According to the film, 13 million U.S. students are bullied each year. (Image from The Bully Project)

If you feel like you’ve already read quite a bit about the documentary “Bully,” you have. But that still won’t prepare you for the experience of seeing it.

“Bully” has been in the news a lot lately because it received a restrictive R rating (for a small amount of bad language) and then chose to go into theaters unrated. Its distributor, Weinstein Co., made that choice because the film’s subject matter, the pervasiveness of school-related bullying and what can be done about it, would seem to cry out for a high-school age and younger audience. And “Bully” has an emotional impact that must be viewed to be understood.

A passion project for filmmaker Lee Hirsch, who also served as his own cinematographer, “Bully” hopscotches around the country looking at the situations of five different children who have suffered the effects of bullying.

Two of these children, however, are unable to appear on camera. They’re represented by their parents because they were driven to suicide by persistent taunting, a situation that is every bit as disturbing as it sounds.

For as difficult as it is to watch children being bullied, it is just as hard to experience the look of unfathomable despair on the face of David Long of Murray County, Georgia, whose 17-year-old son Tyler hung himself in a closet in the family home.

“I knew he would be victimized at some point in time,” the father says, describing the indescribable. “He had a target on his back.
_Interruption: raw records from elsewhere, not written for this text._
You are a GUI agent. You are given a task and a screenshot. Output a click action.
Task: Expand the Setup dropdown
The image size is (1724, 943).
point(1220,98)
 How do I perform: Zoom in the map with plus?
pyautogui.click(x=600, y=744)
Everyone knew that.”

Sharing that agony is Kirk Smalley of Oklahoma, whose 11-year-old son also took his own life. “We’re nobody,” says the father, searching around for answers to why family complaints about school bullying had gone unheeded. “If it had been some politician’s son, there’d be a law tomorrow.”
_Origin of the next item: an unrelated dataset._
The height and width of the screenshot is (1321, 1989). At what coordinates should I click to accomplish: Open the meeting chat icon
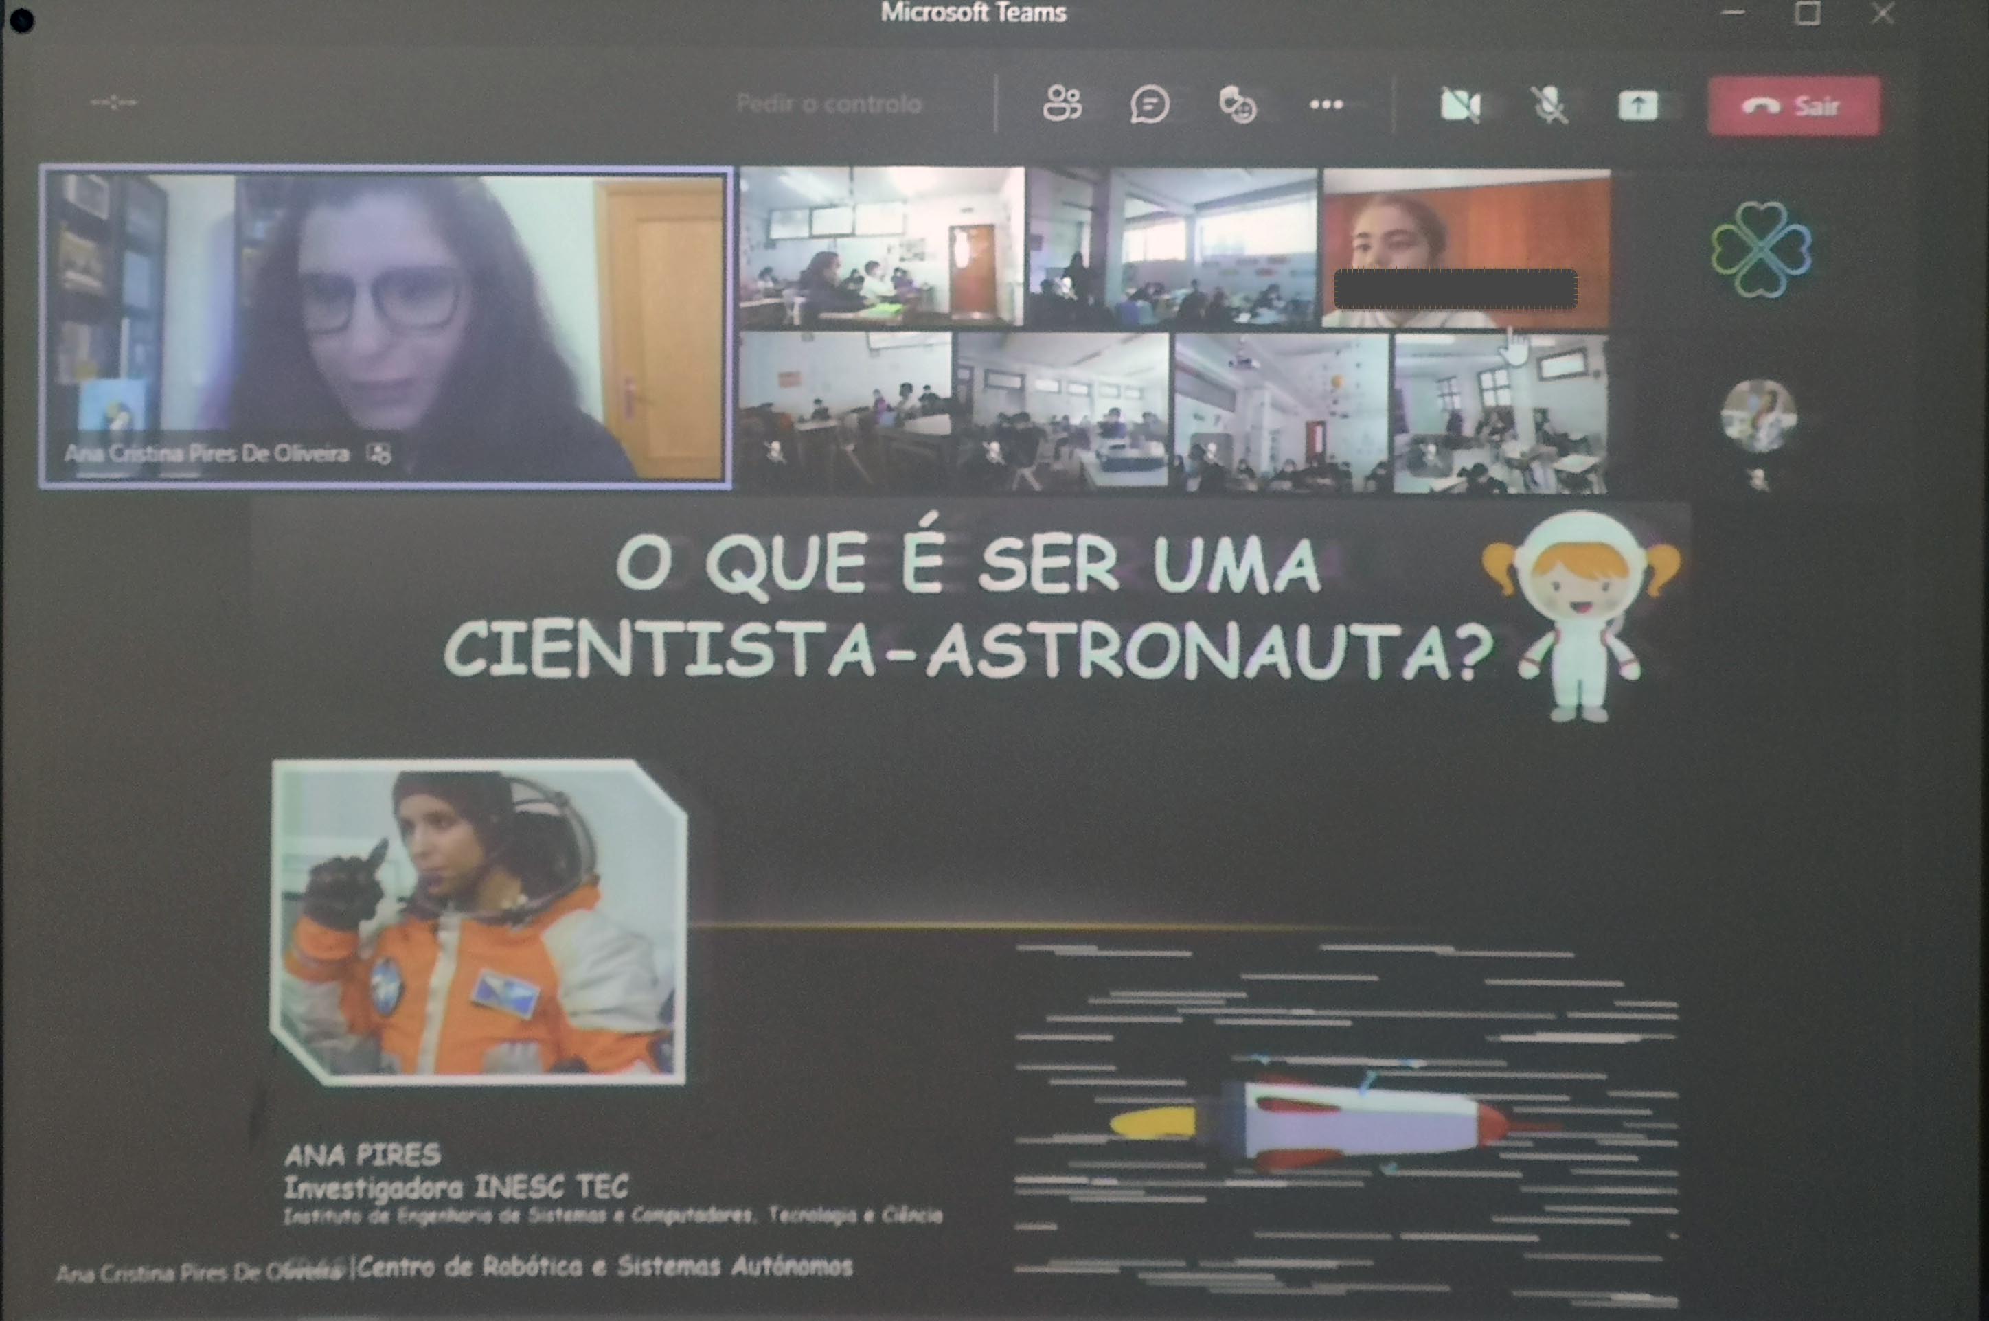tap(1150, 105)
This theme of parental difficulty in getting satisfactory responses from those in authority positions in schools is one of “Bully’s” constant refrains. Adults are portrayed as clueless and ineffectual, reduced to either “kids will be kids” platitudes or hand-wringing sentiments such as, “This is an awfully complicated and difficult situation.”

When it comes to showing what some kids go through on a daily basis, “Bully” concentrates on the situation of 12-year-old Alex Libby of Sioux City, Iowa. Ironically, precisely because the Sioux City school board takes the bullying problem seriously, it allowed filmmaker Hirsch broad access to East Middle School and to the buses where much of the bullying of Alex takes place.